TASK INSTRUCTIONS → Repeat only the stretch of lines below that runs from the line with "Image resolution: width=1024 pixels, height=530" through the line with "Task: Open the Database type dropdown", unaltered.

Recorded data
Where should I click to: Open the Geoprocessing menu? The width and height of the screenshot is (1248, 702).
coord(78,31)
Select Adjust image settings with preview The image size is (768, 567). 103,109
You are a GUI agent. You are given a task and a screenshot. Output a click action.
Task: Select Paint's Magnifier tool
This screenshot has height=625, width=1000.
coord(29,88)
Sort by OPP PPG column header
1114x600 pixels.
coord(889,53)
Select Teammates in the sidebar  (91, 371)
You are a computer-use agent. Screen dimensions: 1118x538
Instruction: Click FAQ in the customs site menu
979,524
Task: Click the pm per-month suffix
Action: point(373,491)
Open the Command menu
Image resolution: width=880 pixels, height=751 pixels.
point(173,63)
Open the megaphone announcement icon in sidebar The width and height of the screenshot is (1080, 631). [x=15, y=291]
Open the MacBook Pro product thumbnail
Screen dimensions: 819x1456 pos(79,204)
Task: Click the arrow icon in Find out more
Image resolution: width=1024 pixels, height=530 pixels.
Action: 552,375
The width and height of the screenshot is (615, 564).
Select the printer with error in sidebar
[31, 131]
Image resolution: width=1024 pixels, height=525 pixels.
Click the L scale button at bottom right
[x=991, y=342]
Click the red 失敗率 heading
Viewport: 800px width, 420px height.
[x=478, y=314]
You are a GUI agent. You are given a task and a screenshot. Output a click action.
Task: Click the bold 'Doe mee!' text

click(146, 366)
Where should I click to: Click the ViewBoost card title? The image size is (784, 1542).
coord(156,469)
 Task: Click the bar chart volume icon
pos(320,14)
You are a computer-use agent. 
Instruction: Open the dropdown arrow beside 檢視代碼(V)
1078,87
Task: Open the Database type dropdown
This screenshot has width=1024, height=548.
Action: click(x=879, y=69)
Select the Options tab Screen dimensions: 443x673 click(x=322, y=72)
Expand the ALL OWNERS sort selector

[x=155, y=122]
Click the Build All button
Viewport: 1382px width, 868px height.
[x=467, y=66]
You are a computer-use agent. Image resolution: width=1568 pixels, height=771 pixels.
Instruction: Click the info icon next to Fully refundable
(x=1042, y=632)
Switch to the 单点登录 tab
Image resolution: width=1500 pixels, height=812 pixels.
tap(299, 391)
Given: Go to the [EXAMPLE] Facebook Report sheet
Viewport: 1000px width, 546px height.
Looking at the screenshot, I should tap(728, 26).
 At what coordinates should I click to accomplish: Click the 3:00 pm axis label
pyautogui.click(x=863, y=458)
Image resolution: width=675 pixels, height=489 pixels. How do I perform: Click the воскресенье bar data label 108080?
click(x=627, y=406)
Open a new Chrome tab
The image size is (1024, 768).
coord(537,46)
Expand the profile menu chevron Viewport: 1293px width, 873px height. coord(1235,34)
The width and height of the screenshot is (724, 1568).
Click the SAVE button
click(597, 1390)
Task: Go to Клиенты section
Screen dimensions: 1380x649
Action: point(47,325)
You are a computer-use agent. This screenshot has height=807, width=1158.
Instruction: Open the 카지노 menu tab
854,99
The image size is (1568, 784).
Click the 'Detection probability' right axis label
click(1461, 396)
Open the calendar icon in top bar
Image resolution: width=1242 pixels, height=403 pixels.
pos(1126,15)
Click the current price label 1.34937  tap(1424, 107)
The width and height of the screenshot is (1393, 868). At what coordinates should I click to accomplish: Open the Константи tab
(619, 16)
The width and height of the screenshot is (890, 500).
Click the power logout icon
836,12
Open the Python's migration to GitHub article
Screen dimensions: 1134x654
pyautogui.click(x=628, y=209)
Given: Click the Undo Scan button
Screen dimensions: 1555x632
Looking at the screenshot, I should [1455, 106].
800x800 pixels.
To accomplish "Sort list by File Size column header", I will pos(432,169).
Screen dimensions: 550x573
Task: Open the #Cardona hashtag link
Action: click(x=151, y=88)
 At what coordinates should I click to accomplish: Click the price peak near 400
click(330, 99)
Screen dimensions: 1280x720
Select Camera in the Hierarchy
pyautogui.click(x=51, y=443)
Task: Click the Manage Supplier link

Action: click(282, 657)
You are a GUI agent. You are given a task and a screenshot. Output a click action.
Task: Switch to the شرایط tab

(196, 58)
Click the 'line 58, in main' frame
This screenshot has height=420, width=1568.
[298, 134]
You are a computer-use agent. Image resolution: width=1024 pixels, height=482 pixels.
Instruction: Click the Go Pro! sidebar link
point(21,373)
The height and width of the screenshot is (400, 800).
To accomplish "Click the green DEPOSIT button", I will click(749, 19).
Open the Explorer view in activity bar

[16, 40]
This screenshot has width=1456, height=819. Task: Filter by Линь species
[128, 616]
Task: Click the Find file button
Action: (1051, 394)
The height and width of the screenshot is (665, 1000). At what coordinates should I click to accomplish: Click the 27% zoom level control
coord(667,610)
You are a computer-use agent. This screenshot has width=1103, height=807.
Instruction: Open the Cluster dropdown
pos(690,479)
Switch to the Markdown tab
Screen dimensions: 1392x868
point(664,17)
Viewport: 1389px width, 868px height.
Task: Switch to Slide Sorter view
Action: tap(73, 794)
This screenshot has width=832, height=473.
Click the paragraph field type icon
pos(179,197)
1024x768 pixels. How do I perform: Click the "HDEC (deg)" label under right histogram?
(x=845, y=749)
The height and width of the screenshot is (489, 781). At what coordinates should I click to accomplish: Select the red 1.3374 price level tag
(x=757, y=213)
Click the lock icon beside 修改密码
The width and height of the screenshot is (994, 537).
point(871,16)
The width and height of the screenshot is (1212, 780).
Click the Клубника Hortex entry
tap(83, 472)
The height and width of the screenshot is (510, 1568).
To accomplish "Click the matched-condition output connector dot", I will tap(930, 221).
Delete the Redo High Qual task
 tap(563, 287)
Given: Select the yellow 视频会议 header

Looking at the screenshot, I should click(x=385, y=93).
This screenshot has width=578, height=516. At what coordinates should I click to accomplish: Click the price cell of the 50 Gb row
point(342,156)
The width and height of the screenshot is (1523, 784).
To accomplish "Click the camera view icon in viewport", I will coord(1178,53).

SOLUTION TO THIS PROBLEM →
Image resolution: width=1024 pixels, height=530 pixels.
Action: 552,375
The width and height of the screenshot is (615, 564).
Select the printer with error in sidebar
[31, 131]
Image resolution: width=1024 pixels, height=525 pixels.
Click the L scale button at bottom right
[x=991, y=342]
Click the red 失敗率 heading
Viewport: 800px width, 420px height.
[x=478, y=314]
You are a GUI agent. You are given a task and a screenshot. Output a click action.
Task: Click the bold 'Doe mee!' text

click(146, 366)
Where should I click to: Click the ViewBoost card title? The image size is (784, 1542).
coord(156,469)
 Task: Click the bar chart volume icon
pos(320,14)
You are a computer-use agent. 
Instruction: Open the dropdown arrow beside 檢視代碼(V)
1078,87
Task: Open the Database type dropdown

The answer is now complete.